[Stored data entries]
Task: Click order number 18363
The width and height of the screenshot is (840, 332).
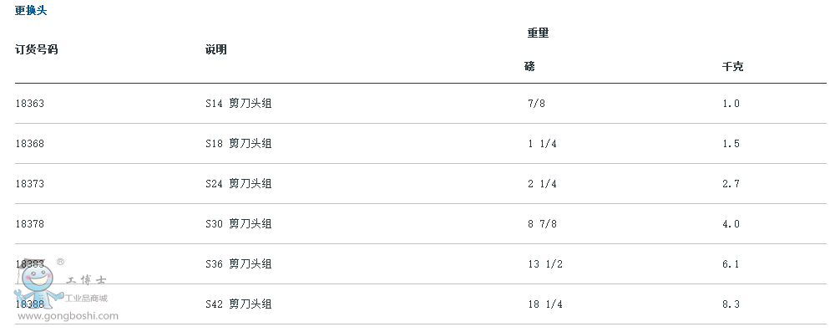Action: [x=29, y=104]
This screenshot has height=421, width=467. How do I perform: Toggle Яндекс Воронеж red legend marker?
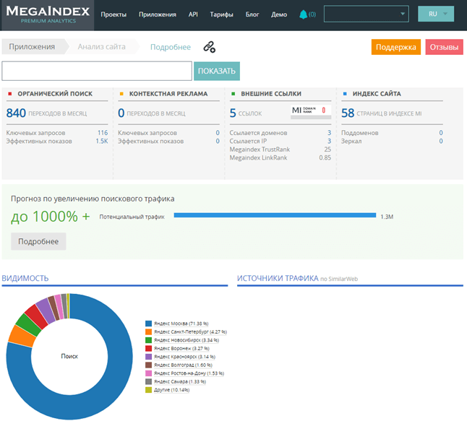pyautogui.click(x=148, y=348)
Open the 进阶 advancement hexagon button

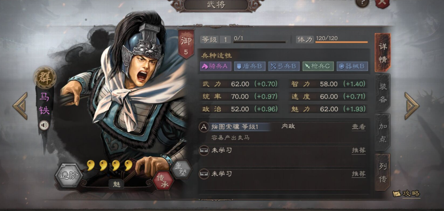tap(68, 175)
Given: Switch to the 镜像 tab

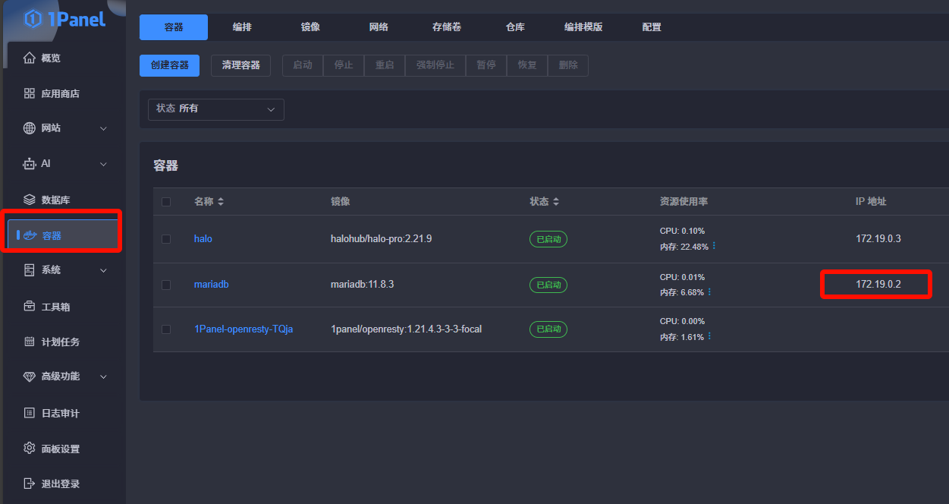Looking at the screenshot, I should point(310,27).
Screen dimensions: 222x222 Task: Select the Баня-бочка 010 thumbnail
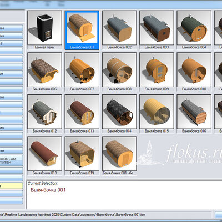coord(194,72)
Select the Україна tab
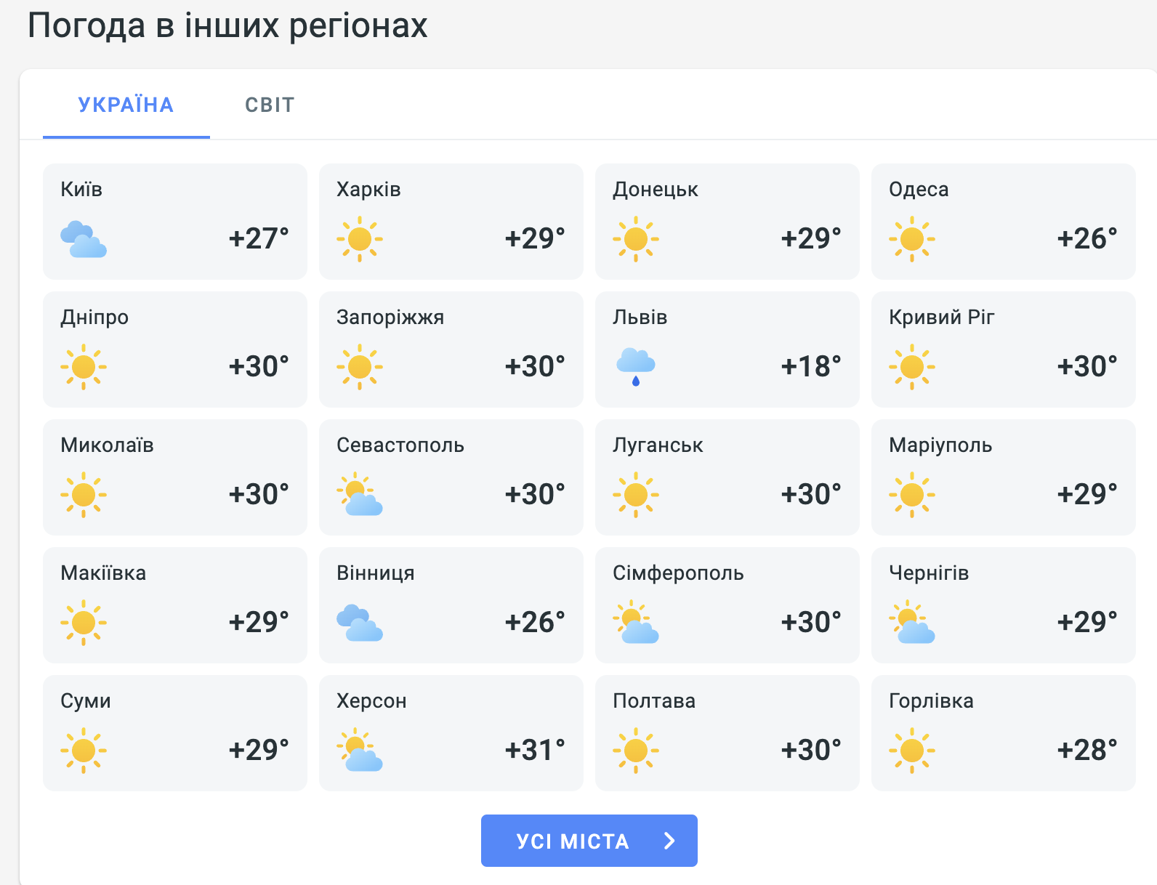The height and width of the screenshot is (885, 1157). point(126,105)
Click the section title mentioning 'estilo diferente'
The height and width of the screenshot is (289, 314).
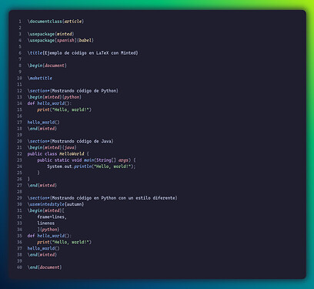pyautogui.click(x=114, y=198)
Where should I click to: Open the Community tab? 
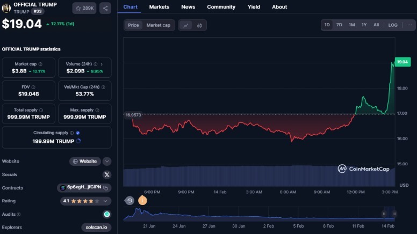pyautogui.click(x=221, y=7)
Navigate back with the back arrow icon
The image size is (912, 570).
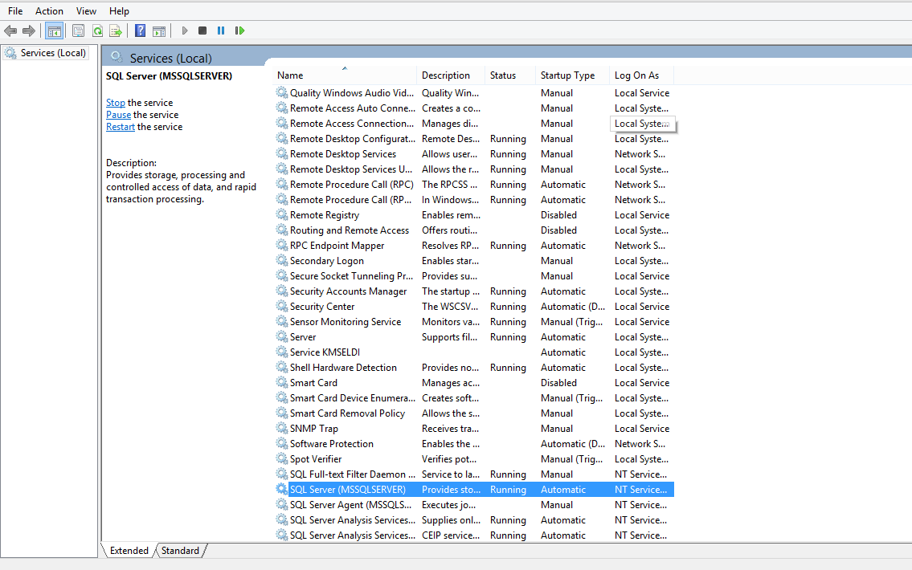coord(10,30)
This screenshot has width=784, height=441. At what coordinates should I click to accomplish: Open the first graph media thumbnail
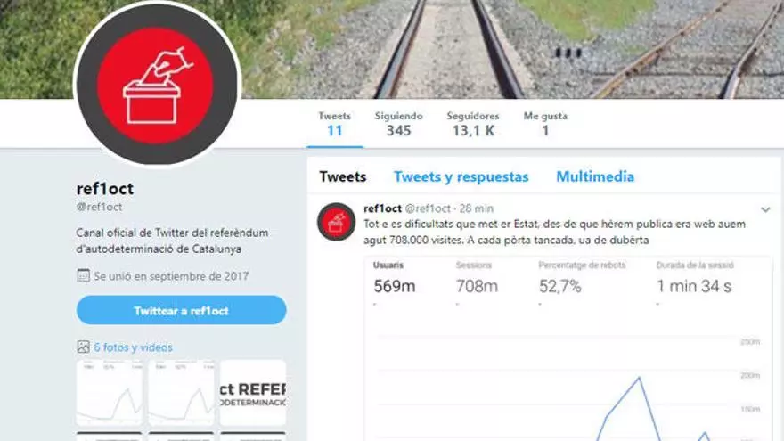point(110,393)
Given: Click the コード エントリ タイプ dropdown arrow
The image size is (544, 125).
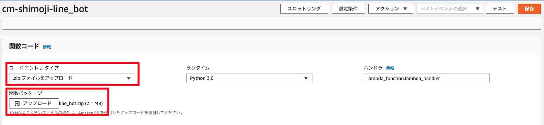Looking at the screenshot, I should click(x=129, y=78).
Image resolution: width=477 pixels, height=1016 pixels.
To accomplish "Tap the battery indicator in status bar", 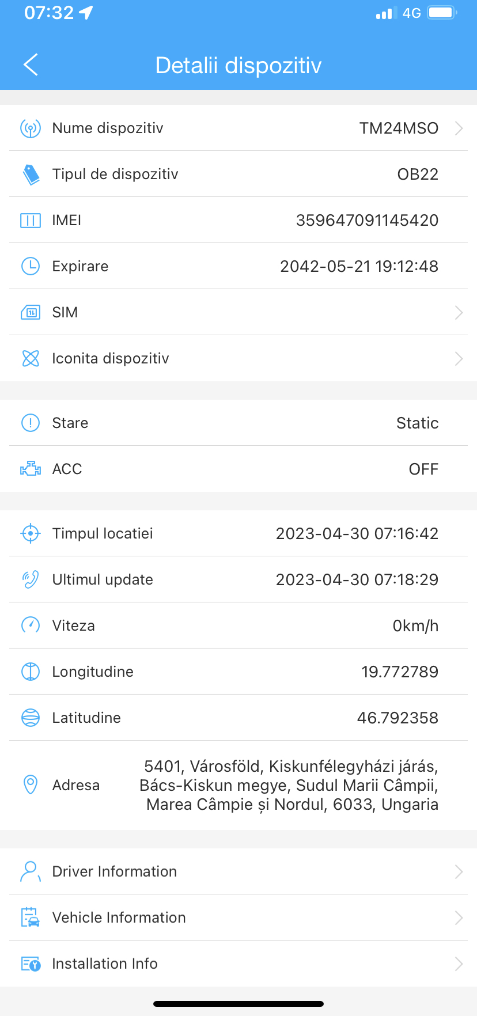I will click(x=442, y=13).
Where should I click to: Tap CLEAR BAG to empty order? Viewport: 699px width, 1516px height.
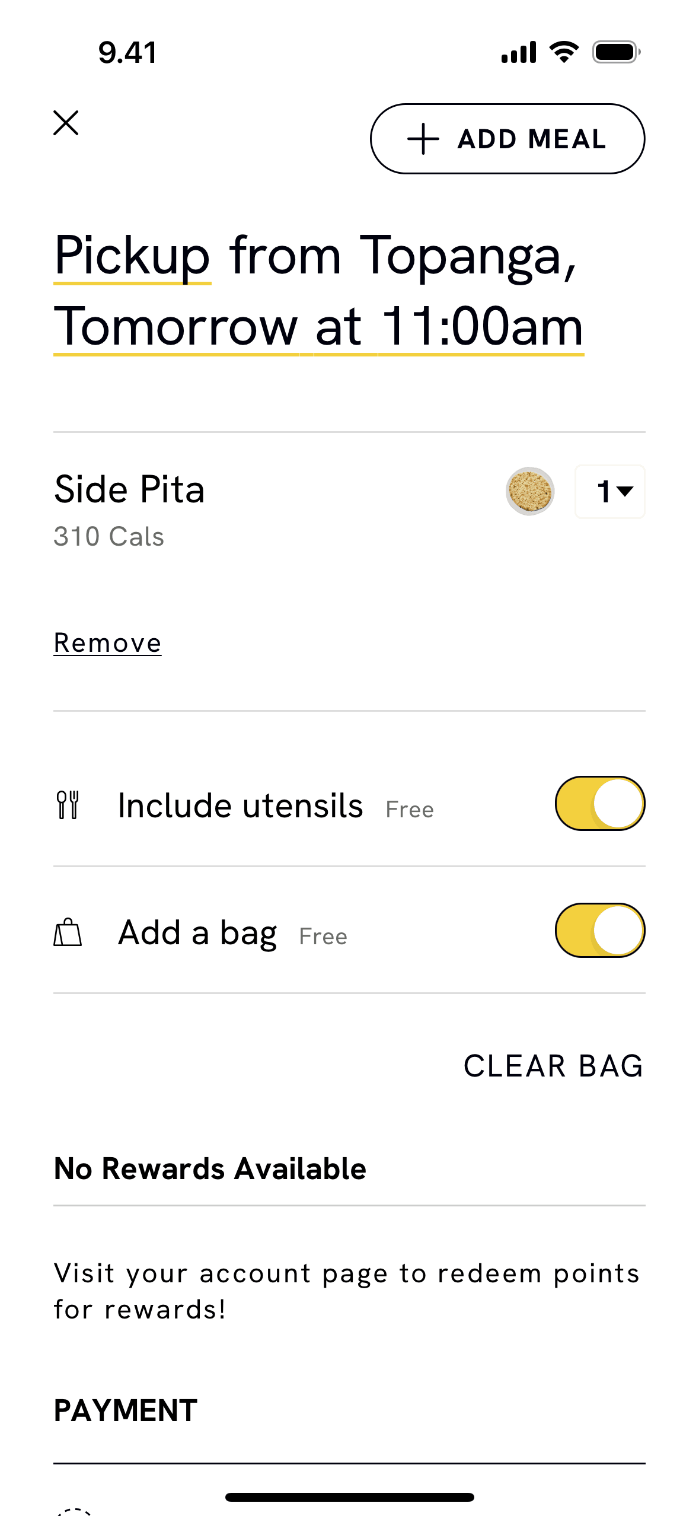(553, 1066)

* _Instructions to follow_: For each line above that includes the word "arrow", make a copy of that line.

* _Result for this exercise_:
Navigate back with the back arrow icon
Given: Click the コード エントリ タイプ dropdown arrow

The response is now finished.